▸ AIM OF THE EXERCISE: Scan the records below for the word "Instrument". Copy each line where it appears.

▸ DATASET:
────────────────────

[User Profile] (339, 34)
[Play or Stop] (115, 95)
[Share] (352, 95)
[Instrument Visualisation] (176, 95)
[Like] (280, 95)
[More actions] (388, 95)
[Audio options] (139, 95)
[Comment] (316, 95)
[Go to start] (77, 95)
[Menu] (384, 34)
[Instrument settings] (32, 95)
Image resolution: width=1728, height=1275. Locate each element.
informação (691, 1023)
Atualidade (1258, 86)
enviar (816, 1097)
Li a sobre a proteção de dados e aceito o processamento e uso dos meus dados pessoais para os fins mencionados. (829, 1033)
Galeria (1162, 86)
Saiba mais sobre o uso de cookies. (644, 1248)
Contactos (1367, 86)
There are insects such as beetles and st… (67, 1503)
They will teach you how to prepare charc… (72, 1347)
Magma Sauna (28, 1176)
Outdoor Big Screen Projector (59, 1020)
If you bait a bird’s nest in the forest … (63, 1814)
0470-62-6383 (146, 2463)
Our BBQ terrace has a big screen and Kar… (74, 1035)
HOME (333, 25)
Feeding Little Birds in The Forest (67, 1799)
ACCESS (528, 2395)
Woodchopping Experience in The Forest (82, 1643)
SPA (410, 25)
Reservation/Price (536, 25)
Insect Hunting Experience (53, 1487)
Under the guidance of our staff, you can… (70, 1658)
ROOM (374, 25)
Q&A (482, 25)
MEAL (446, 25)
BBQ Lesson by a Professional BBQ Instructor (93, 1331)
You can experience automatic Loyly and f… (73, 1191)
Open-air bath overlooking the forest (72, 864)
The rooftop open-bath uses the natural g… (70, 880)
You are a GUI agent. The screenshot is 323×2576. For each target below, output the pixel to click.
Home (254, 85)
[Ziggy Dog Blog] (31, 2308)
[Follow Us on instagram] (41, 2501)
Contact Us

────────────────────

▸ SOLUTION BELOW:
[Instrument Visualisation] (176, 95)
[Instrument settings] (32, 95)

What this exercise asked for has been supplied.